December 3, 2018

NDM News

Today Nations Direct launched our Premier Conventional Purchase programs!  With a minimum 720 FICO and very competitive pricing, Nations Direct will give your borrowers Super Purchasing Powers! To learn more about this exciting new program, contact your Account Executive today!

Not signed up with us?
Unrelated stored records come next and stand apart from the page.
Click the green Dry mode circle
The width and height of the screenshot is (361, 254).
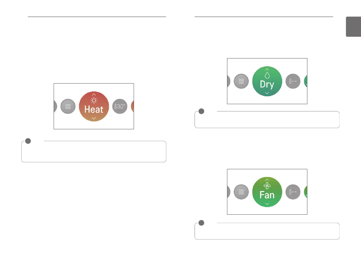pyautogui.click(x=267, y=81)
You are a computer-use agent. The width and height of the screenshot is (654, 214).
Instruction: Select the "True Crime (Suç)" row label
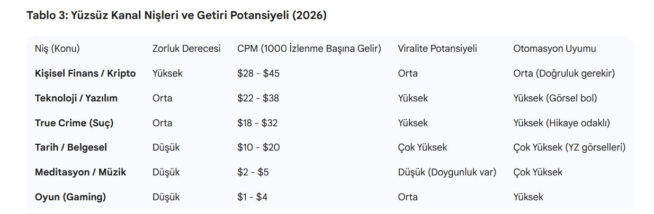click(74, 123)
Click here.

Market News

Stocks are trading sharply higher to begin Monday’s trading session as trade tensions cool.  U.S. President Donald Trump and Chinese President Xi Jinping agreed to a 90 day trade truce as the two continue to hash out details of a viable agreement going forward.  The White House relayed “President Trump and President Xi have agreed to immediately begin negotiations on structural changes with respect to forced technology transfer, intellectual property protection, non-tariff barriers, cyber intrusions and cyber theft, services and agriculture.”   Global equities rallied in response to the news.  The S&P500 is currently trading at 2,793.78, 1.22% higher, and is 4.50% higher YTD.

Treasuries are moving lower in the AM as asset allocators shift funds in response to cooling trade tensions between the two-largest economies.  Last week, the US 10-YR Note shed about 5bps as dovish speeches from both the Fed Chair and Vice Chairman helped cajole investors back into debt.  Additionally, the 2/10 Yr spread is currently hovering around a YTD low at 18.6bps.  The US 10-YR Note is floating around the crucial psychological/technical 3% level at 3.0096%, 0.0218 higher.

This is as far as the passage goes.